▸ **Data for this exercise**:
BEGIN

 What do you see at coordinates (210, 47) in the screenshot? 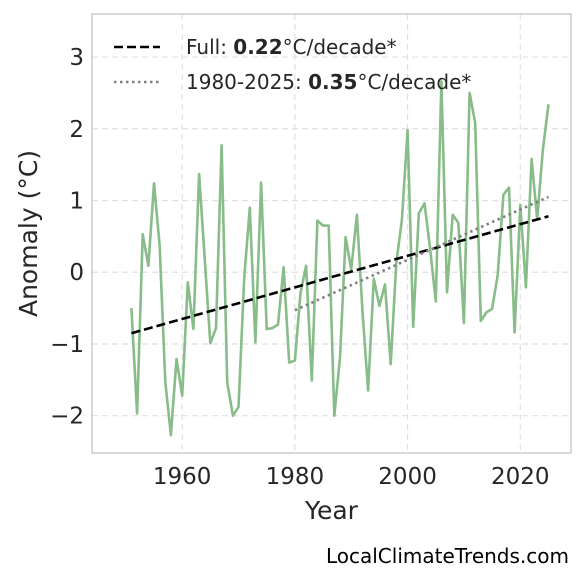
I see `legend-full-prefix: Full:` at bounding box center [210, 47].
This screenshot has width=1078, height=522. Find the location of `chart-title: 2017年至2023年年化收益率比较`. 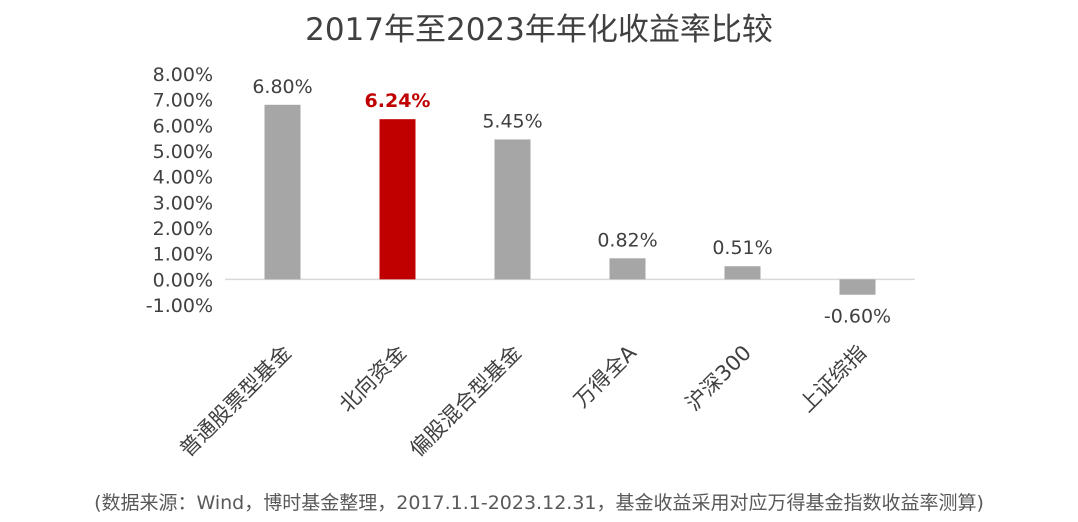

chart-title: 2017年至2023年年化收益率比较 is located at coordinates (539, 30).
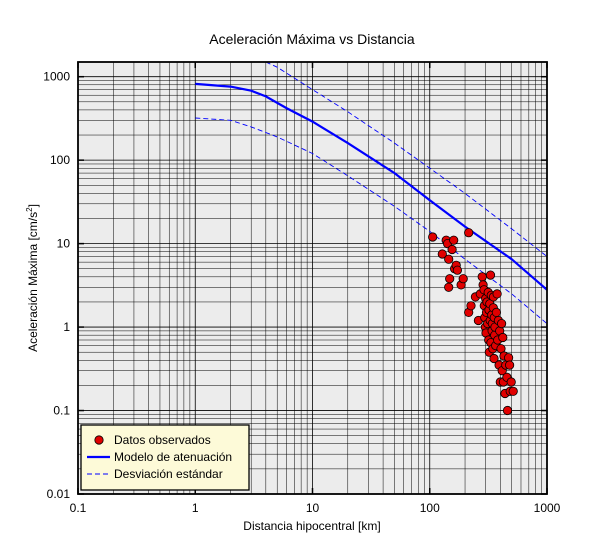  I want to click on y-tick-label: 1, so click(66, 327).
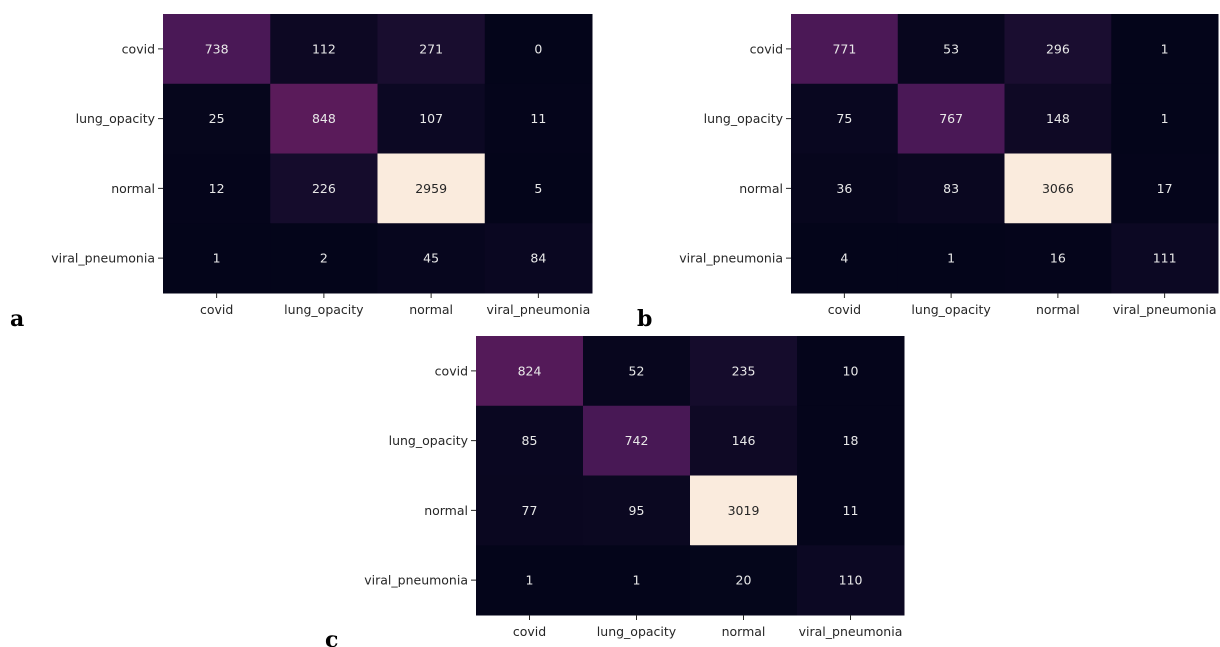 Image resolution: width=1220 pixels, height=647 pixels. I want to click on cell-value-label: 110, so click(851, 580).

END
BEGIN

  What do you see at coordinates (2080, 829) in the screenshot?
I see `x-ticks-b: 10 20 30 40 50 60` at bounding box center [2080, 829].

END

▸ **Task to complete**: Convert the lines between the one holding "What do you see at coordinates (2080, 829)" and the one holding "center [2080, 829].", inclusive, into a JSON list of strings with one string per line and blank lines omitted.

▸ **Answer box**:
[
  "  What do you see at coordinates (2080, 829) in the screenshot?",
  "I see `x-ticks-b: 10 20 30 40 50 60` at bounding box center [2080, 829]."
]